**Assignment:**
Pull out every line below that contains the word "will".

(Collected data entries)
▬▬▬
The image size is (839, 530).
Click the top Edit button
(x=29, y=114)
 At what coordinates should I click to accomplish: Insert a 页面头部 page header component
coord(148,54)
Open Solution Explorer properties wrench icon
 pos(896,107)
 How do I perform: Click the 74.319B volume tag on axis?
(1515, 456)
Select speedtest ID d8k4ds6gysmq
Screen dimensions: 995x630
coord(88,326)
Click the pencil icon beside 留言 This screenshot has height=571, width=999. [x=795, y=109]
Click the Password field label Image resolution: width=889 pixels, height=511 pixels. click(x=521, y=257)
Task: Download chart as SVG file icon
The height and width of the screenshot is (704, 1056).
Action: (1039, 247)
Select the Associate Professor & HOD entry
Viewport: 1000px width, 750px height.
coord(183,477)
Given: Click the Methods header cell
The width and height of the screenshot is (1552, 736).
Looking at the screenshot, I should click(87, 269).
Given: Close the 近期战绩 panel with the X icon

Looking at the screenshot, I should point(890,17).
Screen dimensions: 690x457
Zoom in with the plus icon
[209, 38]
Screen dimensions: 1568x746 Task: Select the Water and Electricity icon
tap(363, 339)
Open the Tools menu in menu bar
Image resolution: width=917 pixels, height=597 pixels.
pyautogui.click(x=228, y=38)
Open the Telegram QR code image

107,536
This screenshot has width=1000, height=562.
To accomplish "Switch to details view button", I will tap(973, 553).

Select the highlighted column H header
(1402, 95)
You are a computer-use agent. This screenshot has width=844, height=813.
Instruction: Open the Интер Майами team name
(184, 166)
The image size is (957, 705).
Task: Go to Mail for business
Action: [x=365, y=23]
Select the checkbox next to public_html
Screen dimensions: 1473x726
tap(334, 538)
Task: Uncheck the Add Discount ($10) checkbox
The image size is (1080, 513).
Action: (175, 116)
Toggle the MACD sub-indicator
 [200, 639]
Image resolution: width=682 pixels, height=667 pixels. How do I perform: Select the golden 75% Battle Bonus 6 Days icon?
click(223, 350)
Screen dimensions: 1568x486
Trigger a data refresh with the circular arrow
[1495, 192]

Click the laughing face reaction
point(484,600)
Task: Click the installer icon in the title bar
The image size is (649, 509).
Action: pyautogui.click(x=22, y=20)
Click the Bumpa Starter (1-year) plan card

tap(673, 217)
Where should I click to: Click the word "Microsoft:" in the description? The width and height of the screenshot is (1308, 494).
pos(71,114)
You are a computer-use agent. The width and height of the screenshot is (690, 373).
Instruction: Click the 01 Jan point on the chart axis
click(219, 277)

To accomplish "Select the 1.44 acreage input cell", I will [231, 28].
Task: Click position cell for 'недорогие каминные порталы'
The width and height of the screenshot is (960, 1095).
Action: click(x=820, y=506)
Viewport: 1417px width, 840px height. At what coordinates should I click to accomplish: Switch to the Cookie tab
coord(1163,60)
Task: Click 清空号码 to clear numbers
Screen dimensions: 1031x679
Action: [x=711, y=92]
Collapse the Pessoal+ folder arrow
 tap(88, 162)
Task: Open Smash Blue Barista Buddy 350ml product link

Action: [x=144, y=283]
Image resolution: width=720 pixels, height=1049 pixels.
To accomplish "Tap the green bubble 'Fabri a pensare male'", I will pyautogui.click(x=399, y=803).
▬▬▬
**Task output:**
To accomplish "Switch to details view button", I will tap(973, 553).
To accomplish "Select the 1.44 acreage input cell", I will [231, 28].
To accomplish "Tap the green bubble 'Fabri a pensare male'", I will pyautogui.click(x=399, y=803).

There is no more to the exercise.